#### What you have to do
Exact reproduction is needed for the lines from the one with "25 (943, 279)" to the end of the listing below, and for no other lines.

#### Data for this exercise
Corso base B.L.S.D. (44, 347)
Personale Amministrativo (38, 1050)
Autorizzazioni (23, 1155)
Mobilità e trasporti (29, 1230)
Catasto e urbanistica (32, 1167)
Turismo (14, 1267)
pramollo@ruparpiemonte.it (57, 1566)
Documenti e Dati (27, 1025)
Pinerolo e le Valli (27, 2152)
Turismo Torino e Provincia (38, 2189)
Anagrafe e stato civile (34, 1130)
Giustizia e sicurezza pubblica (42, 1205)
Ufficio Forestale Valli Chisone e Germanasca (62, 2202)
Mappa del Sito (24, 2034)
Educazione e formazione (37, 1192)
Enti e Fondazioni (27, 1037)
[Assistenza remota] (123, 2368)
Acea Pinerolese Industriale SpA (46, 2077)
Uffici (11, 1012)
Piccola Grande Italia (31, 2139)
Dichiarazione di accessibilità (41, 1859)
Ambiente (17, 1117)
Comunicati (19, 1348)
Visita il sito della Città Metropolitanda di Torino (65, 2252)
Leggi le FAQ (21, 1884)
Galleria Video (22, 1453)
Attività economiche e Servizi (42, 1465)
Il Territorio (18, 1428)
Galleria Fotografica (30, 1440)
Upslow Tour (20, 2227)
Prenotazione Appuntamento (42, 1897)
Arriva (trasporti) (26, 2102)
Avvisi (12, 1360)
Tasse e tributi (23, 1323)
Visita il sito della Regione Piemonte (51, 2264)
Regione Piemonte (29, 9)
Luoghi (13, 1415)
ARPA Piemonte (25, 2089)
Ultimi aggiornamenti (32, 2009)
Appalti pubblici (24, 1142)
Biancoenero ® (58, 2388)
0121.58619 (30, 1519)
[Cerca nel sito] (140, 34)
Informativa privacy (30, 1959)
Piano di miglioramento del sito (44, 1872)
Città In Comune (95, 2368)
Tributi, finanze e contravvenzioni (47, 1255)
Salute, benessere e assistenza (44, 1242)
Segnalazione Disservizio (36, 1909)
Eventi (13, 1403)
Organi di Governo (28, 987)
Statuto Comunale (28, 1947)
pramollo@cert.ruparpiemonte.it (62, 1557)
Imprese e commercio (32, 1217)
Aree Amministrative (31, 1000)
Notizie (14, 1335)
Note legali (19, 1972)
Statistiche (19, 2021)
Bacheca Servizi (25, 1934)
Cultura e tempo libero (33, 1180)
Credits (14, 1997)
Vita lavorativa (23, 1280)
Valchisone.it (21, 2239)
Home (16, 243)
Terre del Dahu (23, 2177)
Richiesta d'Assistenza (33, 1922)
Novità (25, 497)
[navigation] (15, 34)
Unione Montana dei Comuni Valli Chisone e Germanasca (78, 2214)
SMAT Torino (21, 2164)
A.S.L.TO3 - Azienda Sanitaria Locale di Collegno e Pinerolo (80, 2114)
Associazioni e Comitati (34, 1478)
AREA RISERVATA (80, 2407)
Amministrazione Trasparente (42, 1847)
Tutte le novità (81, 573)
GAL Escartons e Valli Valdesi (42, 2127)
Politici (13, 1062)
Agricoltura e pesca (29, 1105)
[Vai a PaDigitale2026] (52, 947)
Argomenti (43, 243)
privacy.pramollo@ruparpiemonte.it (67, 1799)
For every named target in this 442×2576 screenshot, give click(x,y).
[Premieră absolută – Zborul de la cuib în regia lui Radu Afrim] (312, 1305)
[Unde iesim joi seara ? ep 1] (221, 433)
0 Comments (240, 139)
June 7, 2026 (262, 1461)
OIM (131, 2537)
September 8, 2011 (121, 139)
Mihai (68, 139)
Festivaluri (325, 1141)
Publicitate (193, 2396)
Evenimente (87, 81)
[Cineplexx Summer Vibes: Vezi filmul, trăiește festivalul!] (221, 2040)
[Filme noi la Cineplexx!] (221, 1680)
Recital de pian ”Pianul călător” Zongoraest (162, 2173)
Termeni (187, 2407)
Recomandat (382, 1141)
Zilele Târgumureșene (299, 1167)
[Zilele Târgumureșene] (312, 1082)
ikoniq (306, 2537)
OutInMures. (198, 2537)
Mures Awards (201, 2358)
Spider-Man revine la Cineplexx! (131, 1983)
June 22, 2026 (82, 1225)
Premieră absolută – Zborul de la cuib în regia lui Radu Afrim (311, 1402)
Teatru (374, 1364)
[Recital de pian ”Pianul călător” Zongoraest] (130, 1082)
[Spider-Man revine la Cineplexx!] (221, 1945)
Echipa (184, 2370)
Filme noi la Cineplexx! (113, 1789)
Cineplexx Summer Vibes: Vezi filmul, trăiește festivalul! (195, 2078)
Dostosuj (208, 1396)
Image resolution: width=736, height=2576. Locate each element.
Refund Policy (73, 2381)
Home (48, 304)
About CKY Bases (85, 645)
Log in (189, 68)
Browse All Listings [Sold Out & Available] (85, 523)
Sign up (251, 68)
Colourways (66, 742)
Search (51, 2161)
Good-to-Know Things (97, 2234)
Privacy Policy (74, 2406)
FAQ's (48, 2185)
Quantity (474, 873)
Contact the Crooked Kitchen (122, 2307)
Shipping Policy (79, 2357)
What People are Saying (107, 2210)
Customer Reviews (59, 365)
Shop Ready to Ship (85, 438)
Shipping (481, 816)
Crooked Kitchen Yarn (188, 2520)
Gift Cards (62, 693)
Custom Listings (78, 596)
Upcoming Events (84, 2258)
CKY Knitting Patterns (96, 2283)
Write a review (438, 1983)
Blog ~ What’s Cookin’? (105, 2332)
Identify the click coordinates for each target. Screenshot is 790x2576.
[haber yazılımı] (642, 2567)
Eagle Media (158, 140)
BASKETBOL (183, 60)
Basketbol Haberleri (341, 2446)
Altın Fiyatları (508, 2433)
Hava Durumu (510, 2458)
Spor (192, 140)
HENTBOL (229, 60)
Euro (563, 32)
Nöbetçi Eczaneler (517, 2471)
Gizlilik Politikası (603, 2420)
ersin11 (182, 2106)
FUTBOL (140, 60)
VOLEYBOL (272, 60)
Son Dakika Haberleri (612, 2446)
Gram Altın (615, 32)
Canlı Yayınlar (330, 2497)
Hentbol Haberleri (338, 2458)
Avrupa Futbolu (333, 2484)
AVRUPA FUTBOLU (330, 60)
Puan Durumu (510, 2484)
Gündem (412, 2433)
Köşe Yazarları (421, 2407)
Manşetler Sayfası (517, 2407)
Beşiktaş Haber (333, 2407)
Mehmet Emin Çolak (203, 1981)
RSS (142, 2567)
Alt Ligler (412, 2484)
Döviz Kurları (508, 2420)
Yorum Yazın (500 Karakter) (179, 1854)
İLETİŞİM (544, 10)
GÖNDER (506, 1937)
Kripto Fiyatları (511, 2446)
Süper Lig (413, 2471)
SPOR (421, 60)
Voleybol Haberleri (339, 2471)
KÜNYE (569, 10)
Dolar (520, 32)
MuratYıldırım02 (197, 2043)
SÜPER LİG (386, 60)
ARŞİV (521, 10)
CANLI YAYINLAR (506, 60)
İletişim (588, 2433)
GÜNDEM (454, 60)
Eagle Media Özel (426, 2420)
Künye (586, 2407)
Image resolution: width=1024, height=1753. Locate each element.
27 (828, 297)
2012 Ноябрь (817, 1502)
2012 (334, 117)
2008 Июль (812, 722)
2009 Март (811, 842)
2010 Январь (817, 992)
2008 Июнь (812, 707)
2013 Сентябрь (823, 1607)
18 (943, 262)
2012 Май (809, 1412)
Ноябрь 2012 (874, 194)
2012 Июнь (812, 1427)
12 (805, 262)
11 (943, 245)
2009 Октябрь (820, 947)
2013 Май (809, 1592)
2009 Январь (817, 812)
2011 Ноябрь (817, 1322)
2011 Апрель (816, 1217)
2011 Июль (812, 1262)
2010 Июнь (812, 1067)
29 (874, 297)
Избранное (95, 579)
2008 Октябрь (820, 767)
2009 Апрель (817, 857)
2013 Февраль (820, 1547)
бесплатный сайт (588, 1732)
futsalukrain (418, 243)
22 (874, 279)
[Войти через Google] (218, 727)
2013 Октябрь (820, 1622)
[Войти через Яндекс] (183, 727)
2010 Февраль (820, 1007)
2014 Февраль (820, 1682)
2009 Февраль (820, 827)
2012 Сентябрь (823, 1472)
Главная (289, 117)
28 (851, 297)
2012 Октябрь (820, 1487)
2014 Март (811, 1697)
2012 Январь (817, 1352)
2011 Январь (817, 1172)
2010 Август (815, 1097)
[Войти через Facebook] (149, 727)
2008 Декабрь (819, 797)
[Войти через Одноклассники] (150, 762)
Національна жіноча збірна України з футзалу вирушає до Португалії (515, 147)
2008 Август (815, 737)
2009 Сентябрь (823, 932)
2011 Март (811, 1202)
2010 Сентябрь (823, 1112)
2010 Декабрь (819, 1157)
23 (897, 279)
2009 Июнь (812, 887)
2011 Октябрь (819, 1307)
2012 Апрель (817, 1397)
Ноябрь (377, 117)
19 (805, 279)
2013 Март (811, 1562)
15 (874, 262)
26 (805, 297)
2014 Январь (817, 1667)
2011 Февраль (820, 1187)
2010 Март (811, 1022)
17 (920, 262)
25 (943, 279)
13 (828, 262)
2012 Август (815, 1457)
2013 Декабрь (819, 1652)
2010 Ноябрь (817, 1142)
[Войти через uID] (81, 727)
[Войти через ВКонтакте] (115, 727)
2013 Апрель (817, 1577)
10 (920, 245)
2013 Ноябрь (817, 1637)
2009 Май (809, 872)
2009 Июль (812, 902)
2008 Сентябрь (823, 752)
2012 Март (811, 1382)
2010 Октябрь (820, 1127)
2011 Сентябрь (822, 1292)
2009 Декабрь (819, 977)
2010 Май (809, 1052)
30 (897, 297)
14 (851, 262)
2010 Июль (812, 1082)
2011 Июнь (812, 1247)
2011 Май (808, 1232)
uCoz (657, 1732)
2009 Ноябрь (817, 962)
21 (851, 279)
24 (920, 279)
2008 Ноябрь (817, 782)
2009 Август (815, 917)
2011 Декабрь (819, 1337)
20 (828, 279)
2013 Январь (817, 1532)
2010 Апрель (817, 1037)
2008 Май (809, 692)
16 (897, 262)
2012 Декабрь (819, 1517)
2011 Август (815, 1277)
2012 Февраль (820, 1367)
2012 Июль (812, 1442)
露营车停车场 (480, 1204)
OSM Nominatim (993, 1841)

#### Written answer
25 (943, 279)
13 (828, 262)
2012 Август (815, 1457)
2013 Декабрь (819, 1652)
2010 Ноябрь (817, 1142)
[Войти через uID] (81, 727)
[Войти через ВКонтакте] (115, 727)
2013 Апрель (817, 1577)
10 (920, 245)
2013 Ноябрь (817, 1637)
2009 Май (809, 872)
2009 Июль (812, 902)
2008 Сентябрь (823, 752)
2012 Март (811, 1382)
2010 Октябрь (820, 1127)
2011 Сентябрь (822, 1292)
2009 Декабрь (819, 977)
2010 Май (809, 1052)
30 (897, 297)
14 (851, 262)
2010 Июль (812, 1082)
2011 Июнь (812, 1247)
2011 Май (808, 1232)
uCoz (657, 1732)
2009 Ноябрь (817, 962)
21 (851, 279)
24 (920, 279)
2008 Ноябрь (817, 782)
2009 Август (815, 917)
2011 Декабрь (819, 1337)
20 (828, 279)
2013 Январь (817, 1532)
2010 Апрель (817, 1037)
2008 Май (809, 692)
16 (897, 262)
2012 Декабрь (819, 1517)
2011 Август (815, 1277)
2012 Февраль (820, 1367)
2012 Июль (812, 1442)
露营车停车场 (480, 1204)
OSM Nominatim (993, 1841)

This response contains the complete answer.